Given exercise:
Answer these from the text on cement and lime:
(a) What three things make up concrete?
(b) What is lime chemically?
(c) How old are some of the archaeological sites where lime cement concrete has been found?

Reading passage:
# # #

By Andrew Alden
If you think of bricks as
artificial rocks, cement might be considered artificial lava - a liquid stone
that is poured into place where it hardens into solidity.
Cement and Concrete
Many
people talk about cement when they mean concrete.
· Cement is
a fine-grained compound that turns into a solid when mixed with water. Cement
is used to bind mixtures of materials into a composite solid.
· Concrete is
a mixture of cement, sand and gravel. That is, cement is the glue of concrete.
Now that that's clear, let's
talk about cement. Cement begins with lime.
Lime, the First Cement
Lime
is a substance used since ancient times to make useful things like plaster and
mortar.
Lime is made by burning, or
calcining, limestone - and that's how limestone gets its name.
Chemically, lime is calcium
oxide (CaO) and is made by roasting calcite (CaCO3) to
drive off carbon dioxide (CO2).
That CO2, a
greenhouse gas, is produced in great quantities by the cement industry.
Lime is also called quicklime
or calx (from Latin, where we also get the word calcium).
In old murder mysteries,
quicklime is sprinkled on victims to dissolve their bodies because it is very
caustic.
Mixed with water, lime slowly
turns into the mineral portlandite in the reaction CaO + H2O =
Ca(OH)2.
Lime is generally slaked,
that is, mixed with an excess of water so it stays fluid. Slaked lime continues
to harden over a period of weeks.
Mixed
with sand and other ingredients, slaked lime cement can be packed between
stones or bricks in a wall (as mortar) or spread over the surface of a wall (as
render or plaster).
There,
over the next several weeks or longer, it reacts with CO2 in
the air to form calcite again—artificial limestone!
Concrete made with lime
cement is known from archaeological sites in both the New and Old World, some
more than 5000 years old.
It works extremely well in
dry conditions. It has two drawbacks:
· Lime
cement takes a long time to cure, and while the ancient world had lots of time,
today time is money.
· Lime
cement does not harden in water but stays soft, that is, it is not a hydraulic
cement. So there are situations where it cannot be used.
Ancient Hydraulic Cement
The
Pyramids of Egypt are said to contain a hydraulic cement based on dissolved
silica.

# # #

Entries provided:
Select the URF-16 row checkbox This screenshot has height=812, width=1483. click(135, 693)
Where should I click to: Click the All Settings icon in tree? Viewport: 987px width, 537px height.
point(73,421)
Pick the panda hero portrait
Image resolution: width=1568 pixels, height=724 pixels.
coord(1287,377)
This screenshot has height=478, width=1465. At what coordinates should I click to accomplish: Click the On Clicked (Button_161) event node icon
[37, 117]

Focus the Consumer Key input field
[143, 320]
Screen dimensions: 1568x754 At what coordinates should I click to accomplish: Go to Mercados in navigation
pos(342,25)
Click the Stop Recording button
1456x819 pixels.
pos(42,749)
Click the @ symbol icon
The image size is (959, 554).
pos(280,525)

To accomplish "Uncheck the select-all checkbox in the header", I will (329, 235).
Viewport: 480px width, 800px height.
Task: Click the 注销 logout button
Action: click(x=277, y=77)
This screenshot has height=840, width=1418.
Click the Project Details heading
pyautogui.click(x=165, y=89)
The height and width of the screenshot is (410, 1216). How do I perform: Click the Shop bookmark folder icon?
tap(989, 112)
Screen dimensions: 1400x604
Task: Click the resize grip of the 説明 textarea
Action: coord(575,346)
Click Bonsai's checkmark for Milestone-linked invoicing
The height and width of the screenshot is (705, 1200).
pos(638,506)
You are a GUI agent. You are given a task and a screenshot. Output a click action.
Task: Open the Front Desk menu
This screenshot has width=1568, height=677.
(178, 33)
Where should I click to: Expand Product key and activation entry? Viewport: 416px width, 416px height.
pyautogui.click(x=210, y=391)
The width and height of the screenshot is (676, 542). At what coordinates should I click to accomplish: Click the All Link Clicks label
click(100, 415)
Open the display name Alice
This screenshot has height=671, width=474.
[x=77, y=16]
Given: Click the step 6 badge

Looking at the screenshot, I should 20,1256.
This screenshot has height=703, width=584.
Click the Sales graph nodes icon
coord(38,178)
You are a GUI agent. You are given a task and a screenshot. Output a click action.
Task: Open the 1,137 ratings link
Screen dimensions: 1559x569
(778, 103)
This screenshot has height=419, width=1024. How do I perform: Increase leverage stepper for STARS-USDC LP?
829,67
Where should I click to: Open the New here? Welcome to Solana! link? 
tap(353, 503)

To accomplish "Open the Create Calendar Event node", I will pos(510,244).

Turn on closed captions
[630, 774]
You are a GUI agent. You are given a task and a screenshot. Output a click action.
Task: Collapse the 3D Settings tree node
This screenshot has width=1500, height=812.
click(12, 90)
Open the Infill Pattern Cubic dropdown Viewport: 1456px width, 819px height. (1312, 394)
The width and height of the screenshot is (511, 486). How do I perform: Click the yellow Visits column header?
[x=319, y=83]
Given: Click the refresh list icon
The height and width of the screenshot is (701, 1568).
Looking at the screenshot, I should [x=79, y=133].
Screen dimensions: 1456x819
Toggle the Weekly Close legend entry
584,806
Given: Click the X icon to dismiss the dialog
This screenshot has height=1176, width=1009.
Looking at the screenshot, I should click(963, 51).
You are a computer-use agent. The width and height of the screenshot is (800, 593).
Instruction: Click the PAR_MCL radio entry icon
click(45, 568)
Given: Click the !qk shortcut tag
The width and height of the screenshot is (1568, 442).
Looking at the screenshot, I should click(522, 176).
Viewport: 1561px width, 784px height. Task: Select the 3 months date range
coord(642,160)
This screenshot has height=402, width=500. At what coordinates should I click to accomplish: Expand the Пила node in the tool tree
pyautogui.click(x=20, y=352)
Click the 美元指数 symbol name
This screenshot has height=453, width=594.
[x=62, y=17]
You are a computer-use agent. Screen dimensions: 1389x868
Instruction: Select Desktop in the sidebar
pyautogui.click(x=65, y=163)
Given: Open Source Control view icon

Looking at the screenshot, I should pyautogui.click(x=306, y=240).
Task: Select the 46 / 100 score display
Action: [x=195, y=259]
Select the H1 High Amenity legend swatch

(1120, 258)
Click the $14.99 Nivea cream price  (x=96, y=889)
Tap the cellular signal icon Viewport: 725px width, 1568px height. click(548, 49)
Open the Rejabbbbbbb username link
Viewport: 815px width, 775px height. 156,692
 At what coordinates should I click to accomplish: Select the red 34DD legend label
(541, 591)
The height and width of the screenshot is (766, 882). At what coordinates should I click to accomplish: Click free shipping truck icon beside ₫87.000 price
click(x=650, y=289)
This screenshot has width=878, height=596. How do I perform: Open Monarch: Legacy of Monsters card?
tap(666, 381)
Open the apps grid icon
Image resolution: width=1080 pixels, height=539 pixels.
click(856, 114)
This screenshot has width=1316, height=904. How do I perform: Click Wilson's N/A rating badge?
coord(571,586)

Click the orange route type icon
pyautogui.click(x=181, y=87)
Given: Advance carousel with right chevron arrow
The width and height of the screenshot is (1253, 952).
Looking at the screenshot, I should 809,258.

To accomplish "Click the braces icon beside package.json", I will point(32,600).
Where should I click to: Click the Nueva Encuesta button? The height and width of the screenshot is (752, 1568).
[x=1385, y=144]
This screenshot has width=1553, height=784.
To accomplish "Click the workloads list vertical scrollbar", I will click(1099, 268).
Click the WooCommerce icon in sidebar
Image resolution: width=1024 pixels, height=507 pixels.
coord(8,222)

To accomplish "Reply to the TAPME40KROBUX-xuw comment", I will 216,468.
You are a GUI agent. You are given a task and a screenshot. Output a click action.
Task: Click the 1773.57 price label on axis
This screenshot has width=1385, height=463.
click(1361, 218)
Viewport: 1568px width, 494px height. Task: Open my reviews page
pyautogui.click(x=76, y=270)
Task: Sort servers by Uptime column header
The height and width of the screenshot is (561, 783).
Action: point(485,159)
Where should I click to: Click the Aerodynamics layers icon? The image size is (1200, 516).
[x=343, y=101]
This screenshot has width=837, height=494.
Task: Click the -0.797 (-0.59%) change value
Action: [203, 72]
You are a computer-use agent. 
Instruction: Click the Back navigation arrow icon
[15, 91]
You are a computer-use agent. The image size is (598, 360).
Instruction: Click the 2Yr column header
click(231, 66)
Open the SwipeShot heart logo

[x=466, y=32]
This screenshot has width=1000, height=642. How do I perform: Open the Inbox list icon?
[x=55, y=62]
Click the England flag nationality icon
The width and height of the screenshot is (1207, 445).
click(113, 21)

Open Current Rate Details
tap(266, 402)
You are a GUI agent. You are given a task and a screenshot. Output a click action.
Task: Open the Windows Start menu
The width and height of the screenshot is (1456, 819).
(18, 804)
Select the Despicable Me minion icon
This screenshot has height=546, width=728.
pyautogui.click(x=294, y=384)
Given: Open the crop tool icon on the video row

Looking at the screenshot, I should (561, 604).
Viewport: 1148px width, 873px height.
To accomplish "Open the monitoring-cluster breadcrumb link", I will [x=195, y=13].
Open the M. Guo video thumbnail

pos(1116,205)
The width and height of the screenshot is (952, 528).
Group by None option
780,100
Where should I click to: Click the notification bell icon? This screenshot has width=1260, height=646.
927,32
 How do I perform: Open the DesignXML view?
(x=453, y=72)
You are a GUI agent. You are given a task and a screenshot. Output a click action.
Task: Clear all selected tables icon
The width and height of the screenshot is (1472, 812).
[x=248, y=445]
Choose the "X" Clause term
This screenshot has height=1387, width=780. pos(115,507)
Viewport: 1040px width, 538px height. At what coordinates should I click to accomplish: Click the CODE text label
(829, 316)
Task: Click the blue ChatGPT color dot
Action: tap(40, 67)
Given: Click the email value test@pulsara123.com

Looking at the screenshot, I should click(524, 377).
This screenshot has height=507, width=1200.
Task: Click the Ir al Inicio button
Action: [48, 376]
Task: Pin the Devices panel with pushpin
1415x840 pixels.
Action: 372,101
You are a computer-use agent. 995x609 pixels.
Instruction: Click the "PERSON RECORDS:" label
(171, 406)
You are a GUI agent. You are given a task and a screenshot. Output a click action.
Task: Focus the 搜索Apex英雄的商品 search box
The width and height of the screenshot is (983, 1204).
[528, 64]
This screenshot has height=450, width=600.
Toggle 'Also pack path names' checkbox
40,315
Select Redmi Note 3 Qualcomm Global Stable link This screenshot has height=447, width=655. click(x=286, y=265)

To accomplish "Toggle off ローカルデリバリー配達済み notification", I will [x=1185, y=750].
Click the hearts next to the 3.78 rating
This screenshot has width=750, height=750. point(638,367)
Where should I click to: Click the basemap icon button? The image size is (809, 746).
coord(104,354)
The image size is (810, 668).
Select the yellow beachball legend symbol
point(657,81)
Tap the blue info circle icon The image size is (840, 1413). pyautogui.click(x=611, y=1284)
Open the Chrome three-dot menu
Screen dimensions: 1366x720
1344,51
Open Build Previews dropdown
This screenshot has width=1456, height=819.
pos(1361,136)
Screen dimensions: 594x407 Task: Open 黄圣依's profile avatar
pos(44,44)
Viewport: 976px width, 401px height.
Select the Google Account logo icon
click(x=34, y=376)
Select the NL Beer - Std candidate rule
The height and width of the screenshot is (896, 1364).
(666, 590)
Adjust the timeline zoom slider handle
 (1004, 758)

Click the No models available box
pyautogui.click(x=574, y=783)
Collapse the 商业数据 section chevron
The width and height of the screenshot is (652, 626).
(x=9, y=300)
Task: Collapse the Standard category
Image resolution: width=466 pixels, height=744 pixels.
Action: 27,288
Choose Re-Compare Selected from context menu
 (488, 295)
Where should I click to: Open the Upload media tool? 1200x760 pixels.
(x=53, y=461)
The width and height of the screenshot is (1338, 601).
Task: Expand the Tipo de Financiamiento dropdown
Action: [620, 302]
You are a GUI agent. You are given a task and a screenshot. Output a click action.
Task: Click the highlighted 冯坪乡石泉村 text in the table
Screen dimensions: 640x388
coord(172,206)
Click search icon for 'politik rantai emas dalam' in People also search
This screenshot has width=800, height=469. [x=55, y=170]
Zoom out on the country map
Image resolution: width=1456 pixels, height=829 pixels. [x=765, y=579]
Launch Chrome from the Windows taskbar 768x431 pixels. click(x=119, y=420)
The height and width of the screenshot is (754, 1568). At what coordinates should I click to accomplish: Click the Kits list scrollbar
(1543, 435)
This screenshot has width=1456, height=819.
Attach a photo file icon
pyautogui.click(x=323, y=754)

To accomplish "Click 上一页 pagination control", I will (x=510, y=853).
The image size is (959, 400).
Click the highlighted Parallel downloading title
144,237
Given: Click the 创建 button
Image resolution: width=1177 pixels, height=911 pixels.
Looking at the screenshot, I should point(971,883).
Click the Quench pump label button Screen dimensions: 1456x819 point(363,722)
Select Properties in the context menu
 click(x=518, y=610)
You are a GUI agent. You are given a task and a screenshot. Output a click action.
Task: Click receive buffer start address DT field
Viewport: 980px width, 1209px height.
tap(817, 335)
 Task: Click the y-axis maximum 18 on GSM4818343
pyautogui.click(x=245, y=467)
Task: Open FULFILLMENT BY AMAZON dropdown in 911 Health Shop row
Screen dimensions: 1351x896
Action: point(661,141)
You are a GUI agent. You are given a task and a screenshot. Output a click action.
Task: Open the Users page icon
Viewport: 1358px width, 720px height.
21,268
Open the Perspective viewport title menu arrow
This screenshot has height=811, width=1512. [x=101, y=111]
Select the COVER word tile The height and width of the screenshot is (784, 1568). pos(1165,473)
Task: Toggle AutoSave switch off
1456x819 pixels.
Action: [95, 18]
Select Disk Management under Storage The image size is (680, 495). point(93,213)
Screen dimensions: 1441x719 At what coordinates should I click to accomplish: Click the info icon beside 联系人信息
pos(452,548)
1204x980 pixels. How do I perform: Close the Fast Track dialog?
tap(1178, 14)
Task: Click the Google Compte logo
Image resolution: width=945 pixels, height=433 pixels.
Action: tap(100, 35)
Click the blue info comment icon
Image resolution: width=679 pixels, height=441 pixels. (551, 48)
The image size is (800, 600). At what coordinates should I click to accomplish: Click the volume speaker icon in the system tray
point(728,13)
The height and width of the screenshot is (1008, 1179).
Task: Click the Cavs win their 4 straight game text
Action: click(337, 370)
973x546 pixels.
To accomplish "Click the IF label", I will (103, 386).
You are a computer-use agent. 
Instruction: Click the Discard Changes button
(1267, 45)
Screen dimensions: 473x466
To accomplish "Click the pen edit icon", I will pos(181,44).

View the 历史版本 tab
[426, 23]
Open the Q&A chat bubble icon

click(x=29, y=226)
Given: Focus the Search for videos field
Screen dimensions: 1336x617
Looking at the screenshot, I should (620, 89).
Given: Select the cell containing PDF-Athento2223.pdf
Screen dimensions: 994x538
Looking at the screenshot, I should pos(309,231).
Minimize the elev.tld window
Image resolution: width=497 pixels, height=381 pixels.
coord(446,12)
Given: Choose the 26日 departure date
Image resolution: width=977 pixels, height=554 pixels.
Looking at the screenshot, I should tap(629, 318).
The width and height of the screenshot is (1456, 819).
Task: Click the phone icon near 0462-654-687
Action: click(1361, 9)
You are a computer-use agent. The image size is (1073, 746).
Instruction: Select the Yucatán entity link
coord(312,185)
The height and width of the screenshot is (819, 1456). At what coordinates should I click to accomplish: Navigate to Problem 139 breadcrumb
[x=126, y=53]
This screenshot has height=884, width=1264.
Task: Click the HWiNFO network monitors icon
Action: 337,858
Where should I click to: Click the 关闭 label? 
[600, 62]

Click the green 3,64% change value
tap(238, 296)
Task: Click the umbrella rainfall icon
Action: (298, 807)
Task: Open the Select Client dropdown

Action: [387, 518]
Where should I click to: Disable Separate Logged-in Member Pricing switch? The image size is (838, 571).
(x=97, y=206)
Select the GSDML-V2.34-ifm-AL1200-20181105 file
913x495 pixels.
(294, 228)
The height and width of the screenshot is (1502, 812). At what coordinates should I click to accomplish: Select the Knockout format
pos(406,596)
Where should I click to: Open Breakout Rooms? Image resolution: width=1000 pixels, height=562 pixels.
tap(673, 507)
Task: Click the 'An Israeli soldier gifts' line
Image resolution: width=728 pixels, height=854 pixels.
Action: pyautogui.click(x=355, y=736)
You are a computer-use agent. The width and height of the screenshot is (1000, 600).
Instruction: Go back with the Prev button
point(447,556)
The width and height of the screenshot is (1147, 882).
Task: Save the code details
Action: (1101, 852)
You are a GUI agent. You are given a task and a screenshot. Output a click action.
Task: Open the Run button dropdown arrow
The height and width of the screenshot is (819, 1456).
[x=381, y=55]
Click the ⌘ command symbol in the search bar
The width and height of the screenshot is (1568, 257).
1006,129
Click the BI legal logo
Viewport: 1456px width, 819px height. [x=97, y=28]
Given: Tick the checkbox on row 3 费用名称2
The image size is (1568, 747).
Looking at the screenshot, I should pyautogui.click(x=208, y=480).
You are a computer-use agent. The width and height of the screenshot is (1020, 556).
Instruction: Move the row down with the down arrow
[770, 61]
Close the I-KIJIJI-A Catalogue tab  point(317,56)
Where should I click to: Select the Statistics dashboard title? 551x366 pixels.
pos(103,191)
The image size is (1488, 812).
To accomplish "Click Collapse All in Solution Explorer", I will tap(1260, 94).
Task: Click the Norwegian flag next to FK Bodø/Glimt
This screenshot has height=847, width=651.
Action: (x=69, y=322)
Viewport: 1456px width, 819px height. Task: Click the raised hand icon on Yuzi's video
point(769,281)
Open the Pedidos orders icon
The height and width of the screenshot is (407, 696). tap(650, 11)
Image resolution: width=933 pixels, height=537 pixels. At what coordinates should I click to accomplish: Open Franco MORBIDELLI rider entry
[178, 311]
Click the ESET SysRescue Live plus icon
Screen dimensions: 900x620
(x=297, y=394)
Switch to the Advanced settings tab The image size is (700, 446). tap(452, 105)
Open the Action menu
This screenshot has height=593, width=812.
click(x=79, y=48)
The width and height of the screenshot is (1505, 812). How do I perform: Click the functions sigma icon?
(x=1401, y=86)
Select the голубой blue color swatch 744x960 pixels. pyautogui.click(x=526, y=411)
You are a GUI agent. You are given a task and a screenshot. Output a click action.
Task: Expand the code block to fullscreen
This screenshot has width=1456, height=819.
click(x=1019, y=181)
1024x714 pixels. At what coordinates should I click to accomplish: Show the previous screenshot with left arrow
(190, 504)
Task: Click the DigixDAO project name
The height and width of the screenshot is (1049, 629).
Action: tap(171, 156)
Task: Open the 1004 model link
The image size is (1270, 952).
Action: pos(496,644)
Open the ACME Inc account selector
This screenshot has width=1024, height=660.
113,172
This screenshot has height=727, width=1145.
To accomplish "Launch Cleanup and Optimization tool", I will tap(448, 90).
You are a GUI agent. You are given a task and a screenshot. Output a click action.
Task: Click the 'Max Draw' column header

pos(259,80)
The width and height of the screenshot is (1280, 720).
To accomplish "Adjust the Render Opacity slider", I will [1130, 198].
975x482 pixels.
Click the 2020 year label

# # #

Solution to the exercise:
(a) Cement, sand and gravel.
(b) Calcium oxide (CaO).
(c) More than 5000 years old.